The reason I am voting “no” is that I do not want the organization’s initialism to be ALI, which is the initialism used for the American Law Institute, a prominent and well-respected organization of judges, lawyers, and legal scholars that produces many important works, almost all of which reside on our library’s shelves and on the shelves of other academic, public, and law-firm libraries. Imagining a scenario during which I mention to a member of the faculty of my institution or to a practitioner in any professional setting that I am a member of the “ALI” is patently ridiculous. Confusion about my professional standing, which would be reflected by my membership in some ersatz ALI, is all but certain.

There will be no option to propose alternate names during the January 12 – February 11 vote. Of course, I understand why this is the case — managing or stewarding a large professional organization like AALL is difficult, and consensus-like decision-making isn’t possible. This is how things work: the board proposes, the membership votes. So, while I am not per se opposed to a name change, I am absolutely opposed to this name change. And since this name change is the only name change proposed to be voted on, I oppose it.

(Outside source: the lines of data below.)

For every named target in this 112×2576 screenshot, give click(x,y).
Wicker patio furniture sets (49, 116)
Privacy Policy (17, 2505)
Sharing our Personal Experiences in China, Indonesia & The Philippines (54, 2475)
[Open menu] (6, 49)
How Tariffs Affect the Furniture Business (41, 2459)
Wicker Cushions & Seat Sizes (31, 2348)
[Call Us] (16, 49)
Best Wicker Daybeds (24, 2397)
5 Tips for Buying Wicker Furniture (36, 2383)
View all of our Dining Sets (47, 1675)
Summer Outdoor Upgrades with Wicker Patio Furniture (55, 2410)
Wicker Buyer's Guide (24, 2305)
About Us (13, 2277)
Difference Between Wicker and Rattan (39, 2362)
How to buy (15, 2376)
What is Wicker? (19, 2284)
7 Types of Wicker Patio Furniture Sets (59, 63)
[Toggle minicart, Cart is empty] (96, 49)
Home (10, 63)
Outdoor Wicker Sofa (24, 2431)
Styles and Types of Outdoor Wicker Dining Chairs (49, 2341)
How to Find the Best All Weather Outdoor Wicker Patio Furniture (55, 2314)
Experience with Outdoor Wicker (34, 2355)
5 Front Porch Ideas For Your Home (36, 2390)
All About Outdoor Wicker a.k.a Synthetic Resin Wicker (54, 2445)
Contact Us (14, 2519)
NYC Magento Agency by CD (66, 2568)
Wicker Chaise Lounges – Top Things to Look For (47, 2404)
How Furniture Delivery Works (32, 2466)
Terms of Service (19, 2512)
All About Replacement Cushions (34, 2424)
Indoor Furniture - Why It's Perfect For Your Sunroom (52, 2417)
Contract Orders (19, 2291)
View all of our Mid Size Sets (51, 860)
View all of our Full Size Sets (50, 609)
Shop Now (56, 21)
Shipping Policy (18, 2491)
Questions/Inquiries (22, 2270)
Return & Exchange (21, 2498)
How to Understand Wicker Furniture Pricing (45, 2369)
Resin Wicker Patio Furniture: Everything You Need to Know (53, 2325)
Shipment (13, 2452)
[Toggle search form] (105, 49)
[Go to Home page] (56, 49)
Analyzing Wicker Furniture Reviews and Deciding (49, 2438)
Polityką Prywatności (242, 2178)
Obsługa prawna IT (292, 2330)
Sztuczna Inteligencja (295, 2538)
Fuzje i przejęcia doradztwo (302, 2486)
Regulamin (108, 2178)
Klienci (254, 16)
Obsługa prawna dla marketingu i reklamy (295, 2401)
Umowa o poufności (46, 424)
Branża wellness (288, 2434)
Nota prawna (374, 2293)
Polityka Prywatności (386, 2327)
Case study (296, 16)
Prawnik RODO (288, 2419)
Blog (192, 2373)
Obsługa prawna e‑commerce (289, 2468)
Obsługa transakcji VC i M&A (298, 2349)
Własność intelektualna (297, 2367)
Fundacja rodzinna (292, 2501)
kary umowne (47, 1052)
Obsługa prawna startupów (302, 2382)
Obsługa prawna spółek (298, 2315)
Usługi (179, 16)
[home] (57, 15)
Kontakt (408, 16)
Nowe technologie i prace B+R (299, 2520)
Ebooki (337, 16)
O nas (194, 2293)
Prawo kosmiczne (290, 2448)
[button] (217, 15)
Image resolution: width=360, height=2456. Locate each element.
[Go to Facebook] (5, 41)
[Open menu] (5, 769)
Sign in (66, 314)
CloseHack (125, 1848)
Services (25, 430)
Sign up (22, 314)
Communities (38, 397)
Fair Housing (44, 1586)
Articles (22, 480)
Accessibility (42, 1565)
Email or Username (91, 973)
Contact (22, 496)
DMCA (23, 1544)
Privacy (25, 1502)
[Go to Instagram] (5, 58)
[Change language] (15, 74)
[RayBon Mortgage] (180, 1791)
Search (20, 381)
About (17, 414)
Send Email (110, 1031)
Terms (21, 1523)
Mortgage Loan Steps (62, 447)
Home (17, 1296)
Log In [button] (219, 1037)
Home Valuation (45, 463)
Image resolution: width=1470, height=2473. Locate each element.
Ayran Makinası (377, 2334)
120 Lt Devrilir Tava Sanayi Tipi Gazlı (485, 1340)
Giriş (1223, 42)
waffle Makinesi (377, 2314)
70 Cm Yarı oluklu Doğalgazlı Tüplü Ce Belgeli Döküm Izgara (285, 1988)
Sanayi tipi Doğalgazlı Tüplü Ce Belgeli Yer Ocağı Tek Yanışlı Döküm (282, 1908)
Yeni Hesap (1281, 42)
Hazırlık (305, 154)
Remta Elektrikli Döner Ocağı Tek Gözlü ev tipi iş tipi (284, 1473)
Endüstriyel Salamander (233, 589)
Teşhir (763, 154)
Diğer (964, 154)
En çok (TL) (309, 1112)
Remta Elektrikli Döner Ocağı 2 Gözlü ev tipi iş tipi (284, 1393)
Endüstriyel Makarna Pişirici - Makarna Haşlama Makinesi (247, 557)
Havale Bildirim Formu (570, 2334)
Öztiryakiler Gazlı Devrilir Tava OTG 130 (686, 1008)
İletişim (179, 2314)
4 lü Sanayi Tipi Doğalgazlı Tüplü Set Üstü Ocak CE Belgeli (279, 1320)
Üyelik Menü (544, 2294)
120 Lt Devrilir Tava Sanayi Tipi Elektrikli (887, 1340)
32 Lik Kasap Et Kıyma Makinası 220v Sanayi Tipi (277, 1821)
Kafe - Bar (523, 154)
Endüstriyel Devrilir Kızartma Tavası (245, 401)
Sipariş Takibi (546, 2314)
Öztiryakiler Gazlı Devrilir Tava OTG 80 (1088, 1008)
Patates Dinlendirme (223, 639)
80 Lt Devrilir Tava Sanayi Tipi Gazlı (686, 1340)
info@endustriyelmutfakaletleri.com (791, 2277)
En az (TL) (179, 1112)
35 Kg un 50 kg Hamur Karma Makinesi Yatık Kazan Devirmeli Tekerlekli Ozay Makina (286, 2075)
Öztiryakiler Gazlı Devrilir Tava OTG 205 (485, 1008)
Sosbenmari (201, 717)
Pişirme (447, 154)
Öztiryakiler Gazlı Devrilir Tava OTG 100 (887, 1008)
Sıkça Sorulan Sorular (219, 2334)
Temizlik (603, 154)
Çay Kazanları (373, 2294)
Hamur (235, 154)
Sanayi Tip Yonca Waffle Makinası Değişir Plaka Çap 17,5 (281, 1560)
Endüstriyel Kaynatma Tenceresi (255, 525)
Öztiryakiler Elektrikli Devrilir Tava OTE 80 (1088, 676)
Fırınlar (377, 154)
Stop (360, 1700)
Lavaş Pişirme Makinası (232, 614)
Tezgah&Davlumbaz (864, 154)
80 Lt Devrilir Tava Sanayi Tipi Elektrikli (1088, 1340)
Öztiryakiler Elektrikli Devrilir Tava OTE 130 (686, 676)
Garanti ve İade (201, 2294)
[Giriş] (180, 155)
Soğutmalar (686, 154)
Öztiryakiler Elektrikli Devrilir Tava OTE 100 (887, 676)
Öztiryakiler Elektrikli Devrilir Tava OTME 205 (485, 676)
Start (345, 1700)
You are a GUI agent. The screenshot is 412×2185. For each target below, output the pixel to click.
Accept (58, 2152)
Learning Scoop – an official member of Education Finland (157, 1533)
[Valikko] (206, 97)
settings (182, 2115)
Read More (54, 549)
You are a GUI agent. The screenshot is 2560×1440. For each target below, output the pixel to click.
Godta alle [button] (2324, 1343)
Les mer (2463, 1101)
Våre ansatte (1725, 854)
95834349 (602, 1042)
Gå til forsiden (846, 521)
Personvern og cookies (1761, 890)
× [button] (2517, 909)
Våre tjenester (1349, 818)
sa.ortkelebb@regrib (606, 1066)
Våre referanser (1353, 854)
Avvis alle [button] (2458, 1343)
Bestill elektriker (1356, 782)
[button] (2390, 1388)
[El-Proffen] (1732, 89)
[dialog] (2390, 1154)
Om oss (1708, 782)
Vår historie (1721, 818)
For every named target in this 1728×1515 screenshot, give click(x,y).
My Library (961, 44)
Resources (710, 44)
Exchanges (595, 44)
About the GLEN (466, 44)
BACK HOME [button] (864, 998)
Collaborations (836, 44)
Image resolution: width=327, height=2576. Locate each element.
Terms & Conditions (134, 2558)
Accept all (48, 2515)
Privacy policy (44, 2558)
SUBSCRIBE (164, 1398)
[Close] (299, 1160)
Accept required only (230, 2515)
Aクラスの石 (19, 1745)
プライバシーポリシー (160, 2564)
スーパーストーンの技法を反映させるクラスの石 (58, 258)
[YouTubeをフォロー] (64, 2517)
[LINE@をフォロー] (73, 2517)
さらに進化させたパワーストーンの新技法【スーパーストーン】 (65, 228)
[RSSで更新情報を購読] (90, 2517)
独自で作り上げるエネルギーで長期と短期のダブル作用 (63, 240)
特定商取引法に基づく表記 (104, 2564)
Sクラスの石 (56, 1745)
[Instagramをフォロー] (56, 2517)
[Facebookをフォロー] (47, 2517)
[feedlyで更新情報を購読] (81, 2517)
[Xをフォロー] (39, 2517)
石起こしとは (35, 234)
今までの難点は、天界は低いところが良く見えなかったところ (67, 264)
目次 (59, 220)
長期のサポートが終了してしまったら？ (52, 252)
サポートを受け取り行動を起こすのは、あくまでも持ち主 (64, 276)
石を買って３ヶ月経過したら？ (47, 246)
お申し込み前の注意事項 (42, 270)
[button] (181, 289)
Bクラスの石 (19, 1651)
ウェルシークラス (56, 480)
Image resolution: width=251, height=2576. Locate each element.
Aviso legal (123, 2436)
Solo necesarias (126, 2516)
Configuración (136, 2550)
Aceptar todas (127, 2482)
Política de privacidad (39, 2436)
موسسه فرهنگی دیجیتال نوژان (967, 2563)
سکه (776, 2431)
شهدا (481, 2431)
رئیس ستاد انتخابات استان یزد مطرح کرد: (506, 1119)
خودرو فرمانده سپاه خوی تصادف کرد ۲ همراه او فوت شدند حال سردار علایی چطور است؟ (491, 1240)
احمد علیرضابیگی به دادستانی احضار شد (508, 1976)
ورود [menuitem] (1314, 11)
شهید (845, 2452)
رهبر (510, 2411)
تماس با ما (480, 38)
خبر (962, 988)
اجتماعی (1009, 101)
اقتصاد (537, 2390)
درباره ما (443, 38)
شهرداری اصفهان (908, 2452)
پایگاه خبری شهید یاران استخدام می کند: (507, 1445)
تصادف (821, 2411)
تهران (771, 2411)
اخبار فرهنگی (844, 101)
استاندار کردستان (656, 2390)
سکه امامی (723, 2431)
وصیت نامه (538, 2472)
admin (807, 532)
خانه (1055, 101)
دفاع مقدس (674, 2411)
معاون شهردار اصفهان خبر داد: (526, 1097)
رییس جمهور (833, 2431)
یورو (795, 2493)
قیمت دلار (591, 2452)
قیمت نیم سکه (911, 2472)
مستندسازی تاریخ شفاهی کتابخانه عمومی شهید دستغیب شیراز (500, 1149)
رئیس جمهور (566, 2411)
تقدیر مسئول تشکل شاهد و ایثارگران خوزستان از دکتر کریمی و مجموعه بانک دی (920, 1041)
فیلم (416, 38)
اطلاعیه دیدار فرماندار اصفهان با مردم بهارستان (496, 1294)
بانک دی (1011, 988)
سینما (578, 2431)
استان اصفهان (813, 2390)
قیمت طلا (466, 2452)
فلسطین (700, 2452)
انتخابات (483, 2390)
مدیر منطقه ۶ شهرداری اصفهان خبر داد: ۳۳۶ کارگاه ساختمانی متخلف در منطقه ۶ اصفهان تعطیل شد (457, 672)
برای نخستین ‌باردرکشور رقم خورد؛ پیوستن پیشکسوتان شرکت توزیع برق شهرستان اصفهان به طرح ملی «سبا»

I think that a discussion of whether the organization’s name should or should not be changed at all is warranted — in the future (or perhaps, in retrospect, was warranted in the past).  Does a change’s benefits outweigh its costs? Can re-branding be accomplished without a name change? I support asking this questions, but I must again note — they are simply not relevant to the vote at issue here. The vote is on the lone issue of whether the American Association of Law Libraries should change its name to the Association for Legal Information. For the reason outlined above, it should not. And so I am voting “no.” I urge you to do the same.